Ligation process is dependent on the amount of your vector and your insert along with the temperature at which it is to be carried out. Most of the companies have ligases and HF-ligases that ligates in 10 min at room temperature. You can also do it over-night at 16 degrees C or at 4 degrees C. Mixing of vector and insert is done in molar ratio-3:1, 4:1 or 5:1. You can easily calculate the amount of both via this ratio. There are different websites that can do it for you. You just need to put the length of your insert, vector and amount of vector.

All the best..

Respected Rakesh, i would like to ligate my metagenomic DNA sample into vector i.e. pUC 19 ...... so i would like to know the most reliable or acceptable process of ligation which can give me more positive clones... since i am not able to get more colonies after i do transformation of clones with respect to the control one tht is vector without ligation.......

Respected Piyush, i would just like to clear one thing about the ration you have mention in your answer.... i would like to know ration 3:1 means 3 volume or concentration of Vector or DNA of insert?

Hey.........its molar ratio......

3:1 corresponds to insert :vector. People also call it 1:3 to make it simple as vector:insert.

use this link, if you want....

http://www.insilico.uni-duesseldorf.de/Lig_Input.html

...

for increasing number of colonies you may use electroporation instead of chemical transformation.

Hallo Kashif,

In order to achieve optimal results, you should consider the following:

-The DNA to be ligated should be purified via hi pure purification methods or kits.

- resuspension of DNA should be done in water or in buffer without EDTA.

- try to use your ligation reaction without inactivation( normally heat inactivation drasticaly decreases the transformed colonies (factor >20).

- molar ration of vector: DNA should be 1:3 for sticky ends and for blunt ends 1:5 is recommended.

all best.

Thanks alot guys for yours valuable suggestion............

Four things:

1. I've never seen the decrease of transformed colonies with heat inactivation and perform it always - and I clone extensively, hundreds of constructs over the last few years. (Actually I learned the opposite thing hehe)

2. There are different condition optimal depending if you do blunt end or sticky end concerning the buffer. Google for PEG-ligation buffers for blunt ended ones.
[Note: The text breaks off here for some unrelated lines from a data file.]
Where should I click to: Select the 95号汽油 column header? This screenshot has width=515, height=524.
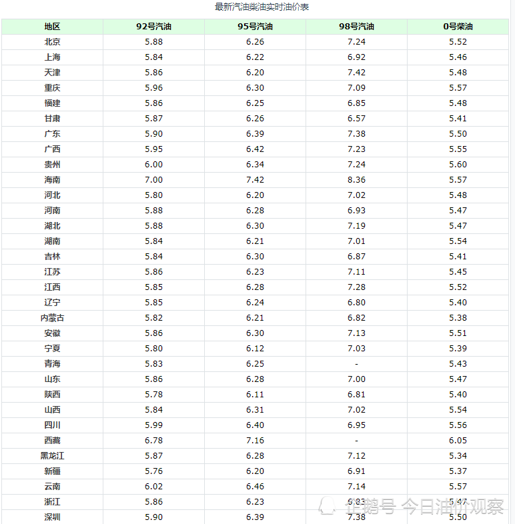pyautogui.click(x=255, y=27)
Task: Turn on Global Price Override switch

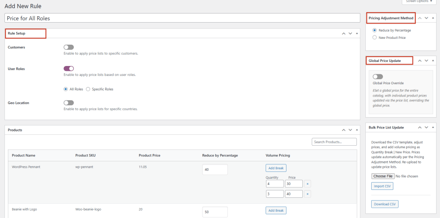Action: (378, 77)
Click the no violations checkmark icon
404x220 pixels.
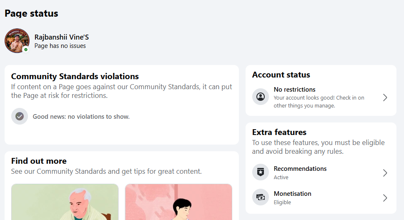click(20, 116)
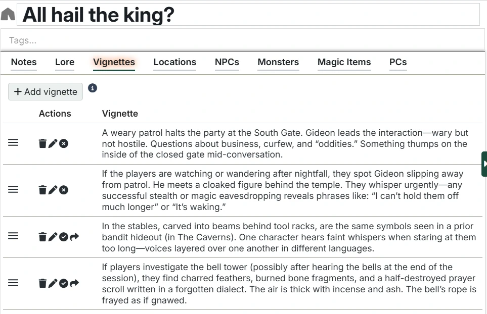Viewport: 487px width, 314px height.
Task: Toggle the check circle on the bell tower vignette
Action: click(x=62, y=283)
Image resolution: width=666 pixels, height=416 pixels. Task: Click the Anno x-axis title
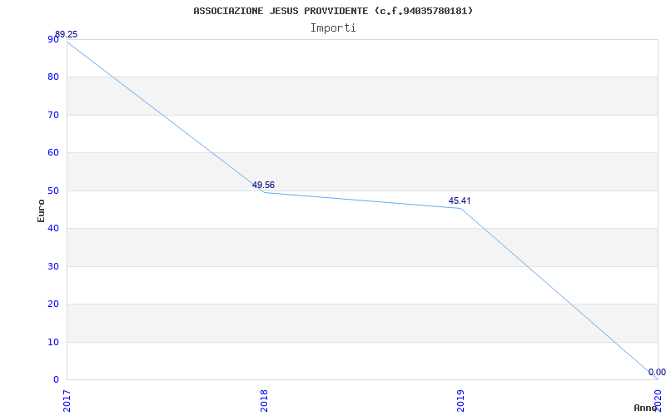click(x=646, y=408)
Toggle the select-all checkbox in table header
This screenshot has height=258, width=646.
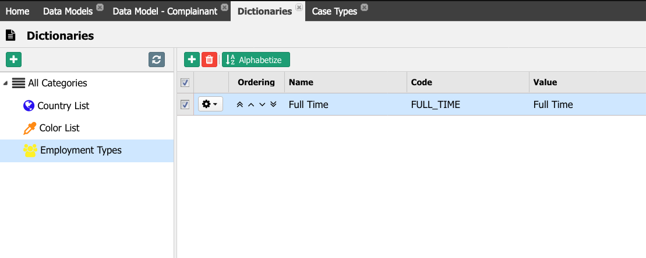[185, 82]
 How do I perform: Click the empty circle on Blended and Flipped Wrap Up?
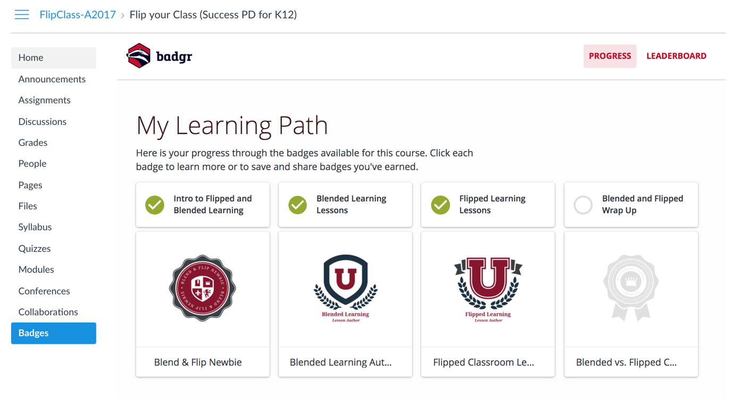pos(583,205)
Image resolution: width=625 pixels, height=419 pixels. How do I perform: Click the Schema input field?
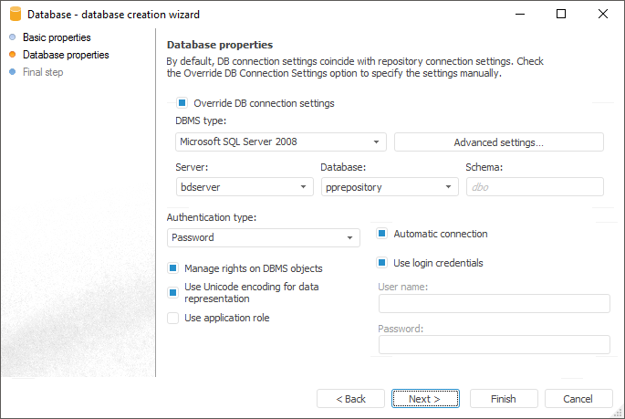535,187
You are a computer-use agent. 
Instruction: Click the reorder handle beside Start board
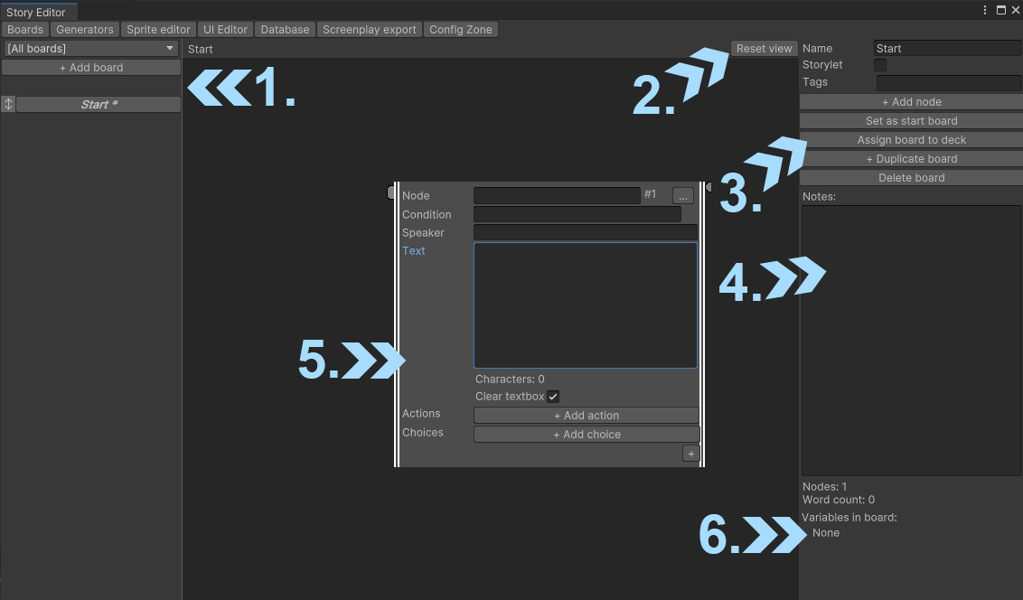click(8, 105)
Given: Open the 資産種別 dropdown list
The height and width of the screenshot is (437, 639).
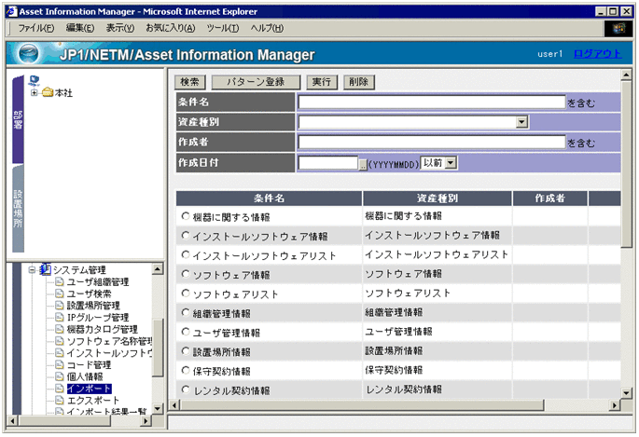Looking at the screenshot, I should (x=522, y=122).
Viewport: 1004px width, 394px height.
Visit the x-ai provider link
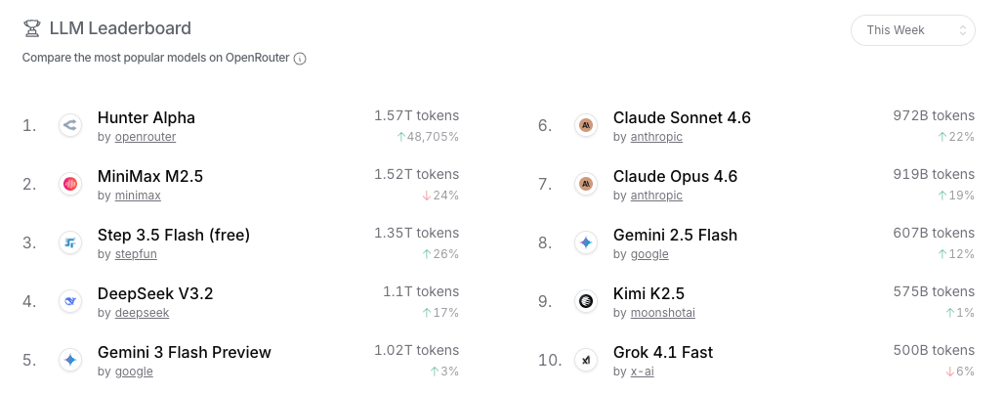[x=642, y=372]
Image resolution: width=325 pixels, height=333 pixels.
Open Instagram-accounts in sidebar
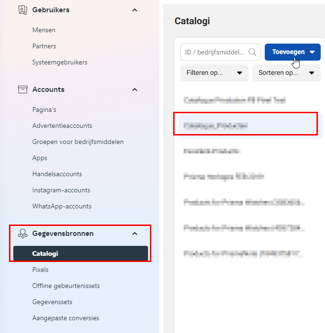point(61,190)
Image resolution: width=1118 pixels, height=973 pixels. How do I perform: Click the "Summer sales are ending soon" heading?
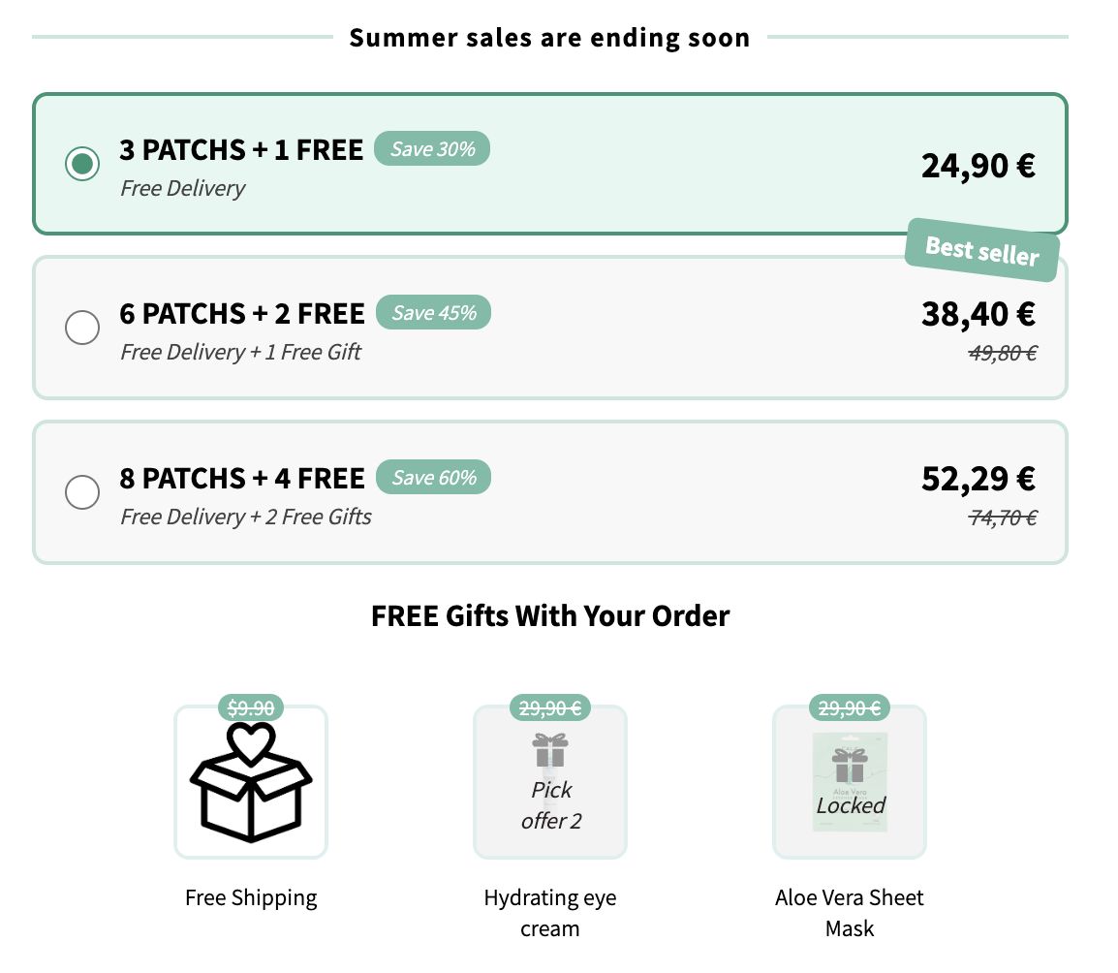[x=549, y=38]
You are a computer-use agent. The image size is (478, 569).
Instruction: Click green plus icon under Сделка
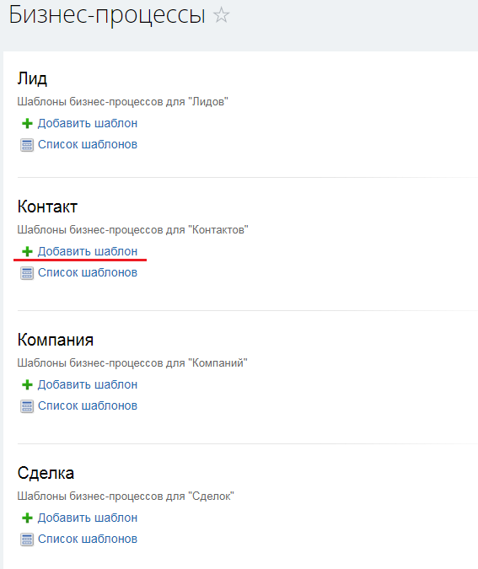point(27,518)
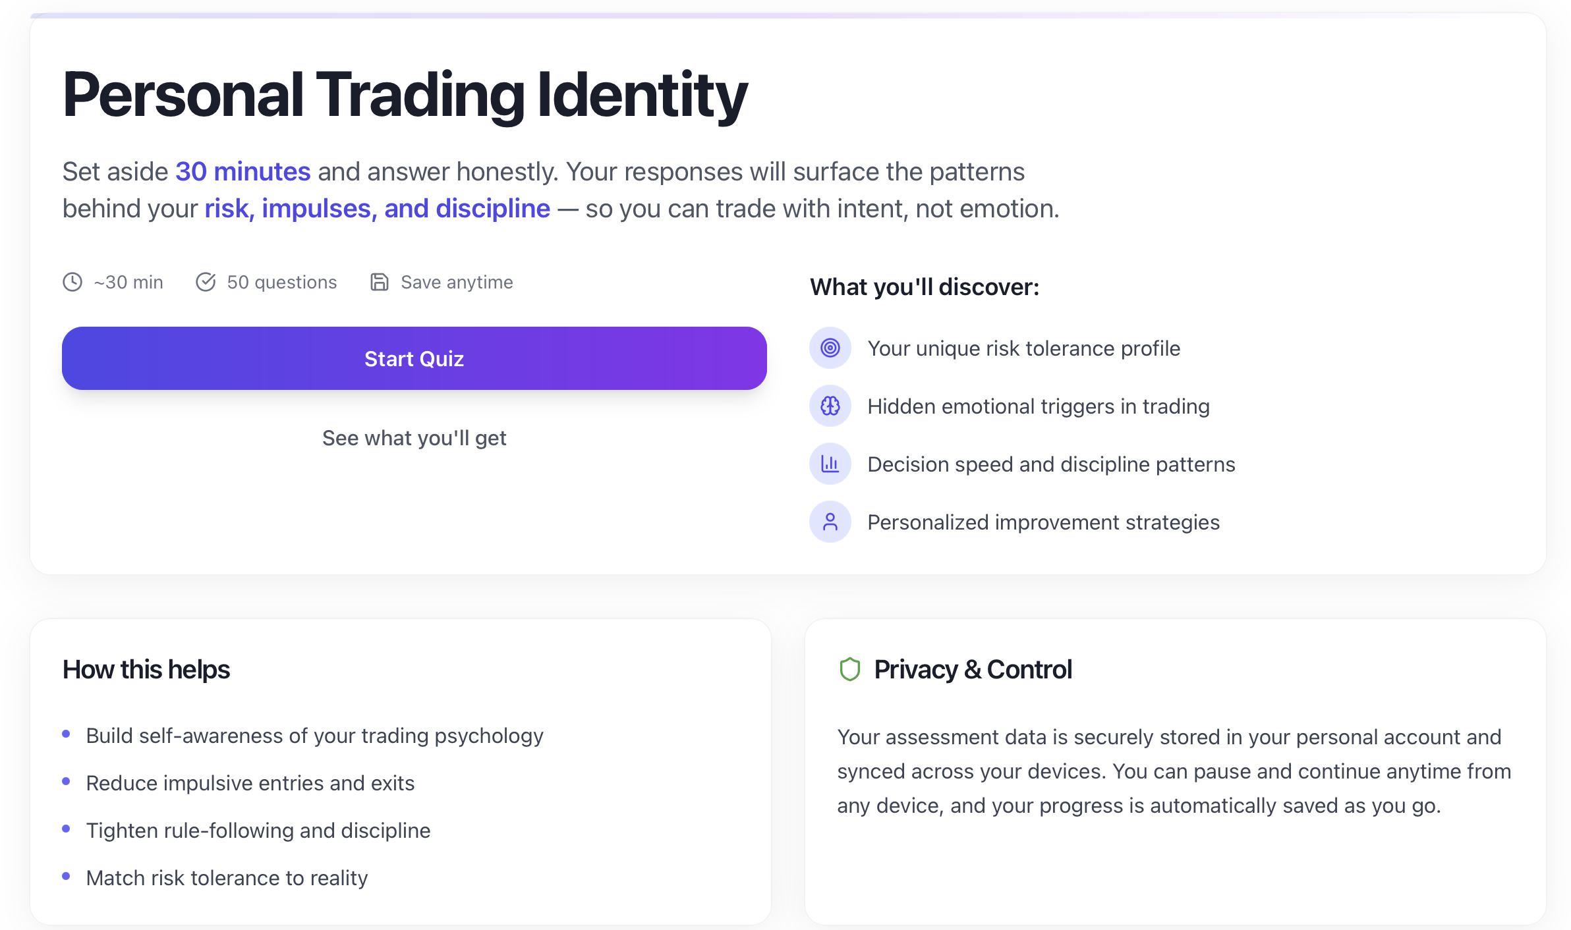Click the bar chart icon for discipline patterns

(830, 464)

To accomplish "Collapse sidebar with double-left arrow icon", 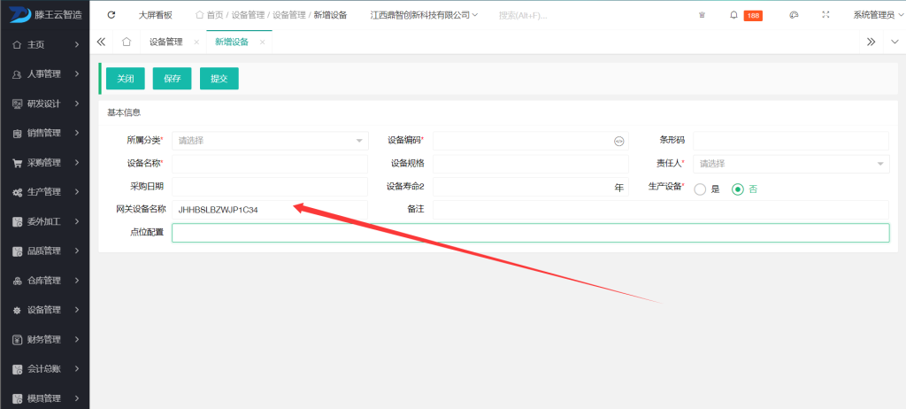I will (x=101, y=42).
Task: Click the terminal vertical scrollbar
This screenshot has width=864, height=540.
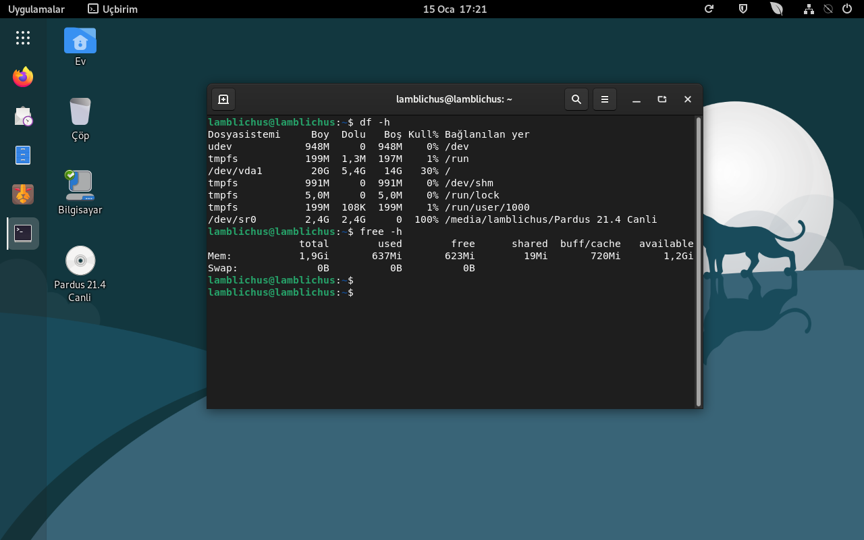Action: pyautogui.click(x=699, y=261)
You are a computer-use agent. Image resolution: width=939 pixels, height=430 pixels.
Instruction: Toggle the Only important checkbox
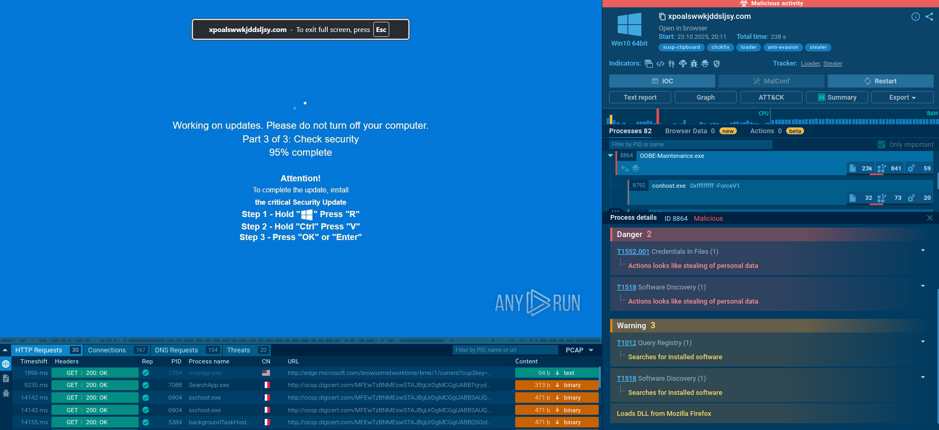(x=881, y=145)
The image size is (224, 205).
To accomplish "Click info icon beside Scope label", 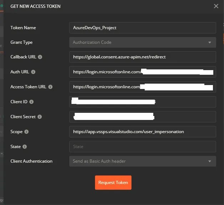I will point(26,132).
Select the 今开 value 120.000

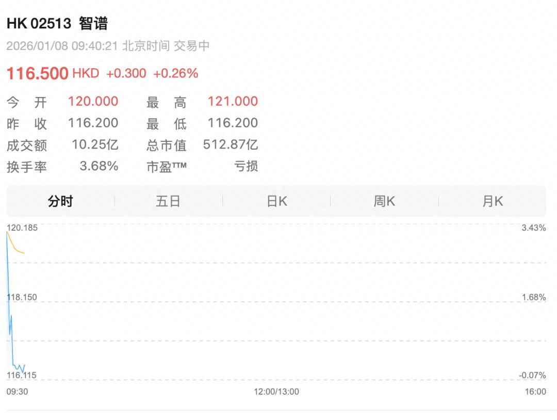point(93,101)
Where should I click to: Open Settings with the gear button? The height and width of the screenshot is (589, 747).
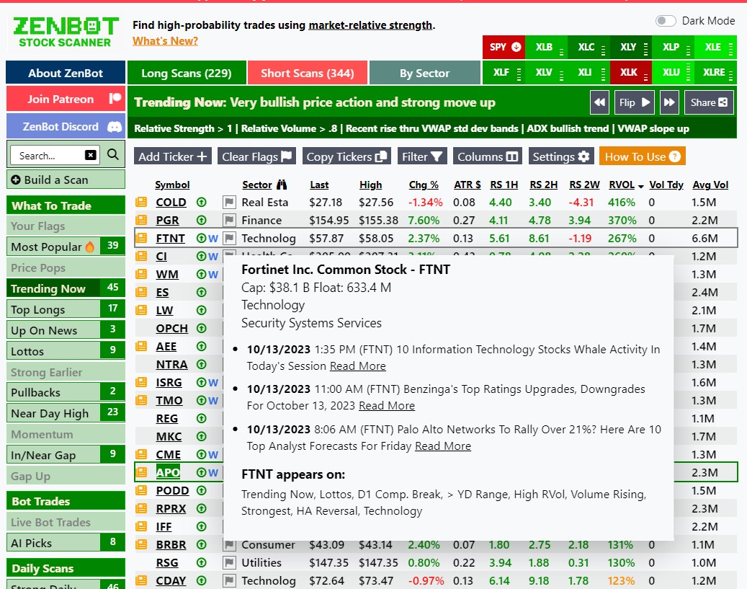(561, 156)
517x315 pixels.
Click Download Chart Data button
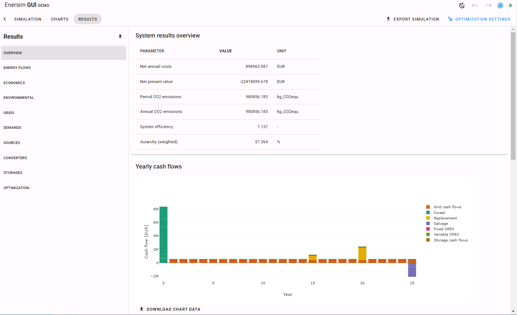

3. I always add 1mM ATP final freshly to my ligation as the dNTP degrades rather quickly with thaw/freeze cycles of the ligation buffer

4. I use standard now a cycling ligation (8 hours of 30 seconds 10 C and 30 C in thermo cycler alternating, 10 minutes 70 C for heat inactivation). That brings up the background too but it helps tremendously with difficult inserts (introns, viral proteins with strong GC jumps, structured sequences like pre-miRNA).